Pergeseran prosesi Aksi 212 diputuskan melalui pembicaraan antara pihak kepolisian dan pucuk pimpinan Gerakan Nasional Pembela Fatwa (GNPF) pada Senin (28/11). Aksi yang sebelumnya direncanakan sebagai zikir bersama di ruas jalan utama DKI Jakarta diubah menjadi aksi gelar sajadah di Lapangan Silang Monas. Selain itu, aksi juga dibatasi dari pukul 08.00 WIB hingga pukul 13.00 WIB. Anggota Polri dan Prajurit TNI juga diundang berbaur dengan peserta aksi.

Menyusul kesepakatan itu, Kapolri Jenderal Tito Karnavian mencabut perintah bagi kepolisian daerah menghalangi peserta dari daerah. Di lain pihak, pimpinan GNPF berkeras bahwa Aksi 212 tetap akan menyuarakan tuntutan agar Ahok yang telah ditetapkan sebagai tersangka kasus dugaan penistaan agama segera ditahan.

Presiden juga tak menginginkan aksi unjuk rasa yang digelar belakangan, terutama terkait status Ahok, disebut sebagai tanda-tanda perpecahan. Dia pun menilai istilah perlunya rujuk nasional tak tepat.

Bagi Presiden, istilah rekonsiliasi baru tepat dipakai dalam kondisi bangsa Indonesia sudah terpecah tajam dan harus didamaikan. Sementara, menurut Jokowi, kondisi di masyarakat saat ini sudah relatif tenang, tak ada yang bertikai. "Hanya perlu kita ingatkan pada semuanya tentang pentingnya Pancasila, NKRI, dan Bhinneka Tunggal Ika."

Menteri Dalam Negeri (Mendagri) Tjahjo Kumolo juga sempat menyatakan tak melarang aparatur sipil negara (ASN) mengikuti Aksi 212. "Nggak ada masalah. Silakan mau PNS, mau prajurit TNI, ataupun kepolisian, membaurlah. Ini kan agendanya doa bersama untuk bangsa dan negara," kata Tjahjo seusai upacara HUT ke-45 Korpri, kemarin.

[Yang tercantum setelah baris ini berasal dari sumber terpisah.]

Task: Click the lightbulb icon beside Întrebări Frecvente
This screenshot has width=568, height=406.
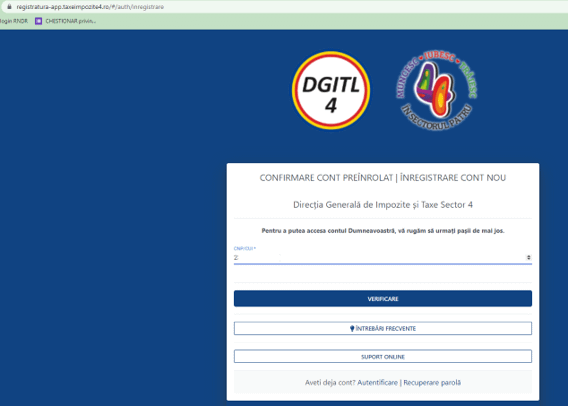Action: pyautogui.click(x=352, y=328)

Ia juga tidak melarang apabila aparatur negara ingin melaksanakan shalat Jumat bersama dengan para peserta aksi damai. "Saya kira kan cuma sebentar jadi boleh-boleh saja," kata dia. Ia juga menjanjikan tak ada sanksi bagi kepala-kepala daerah yang memfasilitasi para peserta aksi dari daerah berangkat ke Jakarta.

Kendati demikian, pada sore hari, Kemendagri mengeluarkan rilis yang mengoreksi pernyataan Mendagri pada pagi hari tersebut. "PNS sebagai perekat bangsa wajib jaga stabilitas di daerah. Kalau mau mendoakan, silakan saja, tapi doakan dari kantor di daerah masing-masing," kata Tjahjo dalam keterangan pers yang diterima Republika.

 

Rilis itu mendasari perubahan pernyataan Tjahjo dengan pesannya dalam Rapat Koordinasi Gubernur (Rakorgub) di Kementerian Dalam Negeri (Kemendagri) beberapa waktu lalu. Dalam rapat tersebut, Tjahjo menyatakan, kewajiban utama PNS adalah melayani masyarakat.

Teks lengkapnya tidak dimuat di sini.